It is common for her to be cited, on most internet sites, only as Amelia Peláez; but a small oversight is committed by omitting her full name. For Amelia Peláez del Casal had links to the modernist poet Julián del Casal, a profoundly Cuban writer, and who was her uncle.
But also her mother, Carmela del Casal y de la Lastra, was a cultured woman, a lover of music, painting and literature. Possibly, such ancestry constituted the first nationalist influence in the life of this distinguished figure of Cuban visual arts, born on a day like today in 1896, in the municipality of Yaguajay, in the present province of Sancti Spíritus.
Regarding her work, diverse readings exist. Some maintain that Amelia did not paint autochthonous elements of the Island to settle on the reconstruction of an idea of nationality, as perhaps she only sought to develop her multifaceted visual language –a product of contact with the Parisian avant-gardes– based on her personal ideals.
Whatever her reason –inscribed in pictorial movements or perhaps more intimist–, the important thing is that she bequeathed us a novel vision of the Cuban, as Loló de la Torriente wrote in Bohemia: «Amelia fanned away the shadows to bring forth, clear and vibrant, the poetic image of an island that oscillates between passion and melancholy.»
It has been mentioned that she was very introverted, with a hard character, with few friends and, as art critic Jorge Rigol noted, who lived immersed, literally, in the world of forms that populated her painting.
But in that indulgence in her inner and intimate space, the artist discovered numerous expressive possibilities that she materialised in Cuban fruits, still lifes, stained-glass windows and lunettes –which contributed significantly to her way of structuring composition–, with exquisite finesse of colours that filtered a mysterious touch into her canvases.
Villa Carmela, named thus in honour of her mother, was her residence on Luis Estévez Street, in Santo Suárez (Havana).

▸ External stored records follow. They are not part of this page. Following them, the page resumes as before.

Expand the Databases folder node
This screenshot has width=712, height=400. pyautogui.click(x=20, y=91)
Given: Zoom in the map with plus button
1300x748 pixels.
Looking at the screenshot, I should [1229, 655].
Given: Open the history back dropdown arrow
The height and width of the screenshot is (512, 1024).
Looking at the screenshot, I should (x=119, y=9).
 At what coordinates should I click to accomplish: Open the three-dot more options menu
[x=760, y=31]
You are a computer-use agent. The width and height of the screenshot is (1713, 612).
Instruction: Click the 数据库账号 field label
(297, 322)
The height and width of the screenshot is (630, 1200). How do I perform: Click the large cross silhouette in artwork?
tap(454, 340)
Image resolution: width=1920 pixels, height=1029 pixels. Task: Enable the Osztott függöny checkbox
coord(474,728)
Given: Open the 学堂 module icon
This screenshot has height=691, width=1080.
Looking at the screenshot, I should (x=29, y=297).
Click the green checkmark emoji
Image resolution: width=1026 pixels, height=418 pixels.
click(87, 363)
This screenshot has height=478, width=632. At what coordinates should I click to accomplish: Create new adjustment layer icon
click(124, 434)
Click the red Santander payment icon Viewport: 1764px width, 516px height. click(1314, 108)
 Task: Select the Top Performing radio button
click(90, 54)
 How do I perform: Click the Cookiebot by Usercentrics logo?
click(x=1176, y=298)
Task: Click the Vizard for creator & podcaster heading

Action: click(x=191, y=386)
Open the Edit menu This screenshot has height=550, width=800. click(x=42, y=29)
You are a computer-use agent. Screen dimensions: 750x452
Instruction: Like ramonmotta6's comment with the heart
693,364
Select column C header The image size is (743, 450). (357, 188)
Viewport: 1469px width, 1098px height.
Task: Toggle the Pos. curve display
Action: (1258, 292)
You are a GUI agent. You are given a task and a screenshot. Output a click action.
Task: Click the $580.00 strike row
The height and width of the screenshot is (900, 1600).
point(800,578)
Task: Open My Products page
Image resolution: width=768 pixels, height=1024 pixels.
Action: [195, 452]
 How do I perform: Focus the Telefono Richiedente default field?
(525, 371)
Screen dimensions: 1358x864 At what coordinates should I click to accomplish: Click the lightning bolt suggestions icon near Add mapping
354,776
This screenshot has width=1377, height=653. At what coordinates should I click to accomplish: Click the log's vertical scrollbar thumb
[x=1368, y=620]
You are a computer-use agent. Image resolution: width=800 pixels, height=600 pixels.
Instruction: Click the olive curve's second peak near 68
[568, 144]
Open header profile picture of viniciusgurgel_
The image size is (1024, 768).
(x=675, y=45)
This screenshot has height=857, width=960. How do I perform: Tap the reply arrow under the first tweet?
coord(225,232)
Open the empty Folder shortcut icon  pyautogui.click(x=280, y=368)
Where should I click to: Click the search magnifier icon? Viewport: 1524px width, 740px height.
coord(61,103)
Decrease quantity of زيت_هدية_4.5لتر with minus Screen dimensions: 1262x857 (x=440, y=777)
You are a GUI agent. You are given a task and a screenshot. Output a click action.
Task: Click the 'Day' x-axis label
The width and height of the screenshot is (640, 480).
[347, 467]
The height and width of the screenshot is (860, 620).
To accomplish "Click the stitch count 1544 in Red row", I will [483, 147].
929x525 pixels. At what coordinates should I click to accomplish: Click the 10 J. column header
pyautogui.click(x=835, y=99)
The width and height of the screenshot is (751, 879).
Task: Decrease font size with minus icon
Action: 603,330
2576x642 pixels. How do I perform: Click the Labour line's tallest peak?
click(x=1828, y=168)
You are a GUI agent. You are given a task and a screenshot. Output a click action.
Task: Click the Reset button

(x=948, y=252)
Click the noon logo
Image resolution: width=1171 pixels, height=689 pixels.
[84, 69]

There she had her studio, full of decorative objects, flowers and grilles that guarded her home space. Those who visited her said she greatly enjoyed spending afternoons in her patio: a botanical world, with begonias, carnations, ferns and plumerias.
Such an environment was the one recorded by a Granma team, from whose visit a batch of images of her and her relatives is treasured. On that occasion, she was glimpsed in the full exercise of painting, to which she always dedicated herself with a loving discipline.
It is meritorious to mention that in her trajectory –an indelible mark of a marked creoleness– she united, in the same artistic will, canvas, muralism and ceramics. To this latter vocation she dedicated herself in the 1950s, with the creation of vases, plates and fountains.
She remained painting actively until her passing on the 8th of April 1968. Behind her, she left the wake of her aesthetic ideology, which was an extraordinary contribution to the cultural heritage of the nation and –why not– of all America.
Finding her traces, 130 years from her birth and 58 from her death, will not be difficult. It suffices to visit the third floor of the National Museum of Fine Arts in Havana, where her classic still lifes and her still lifes shine. Or easier still, to raise one’s gaze right opposite the Habana Libre hotel. There is Frutas Cubanas, the enormous mural that perhaps was her masterpiece, a monumental testimony to her genius.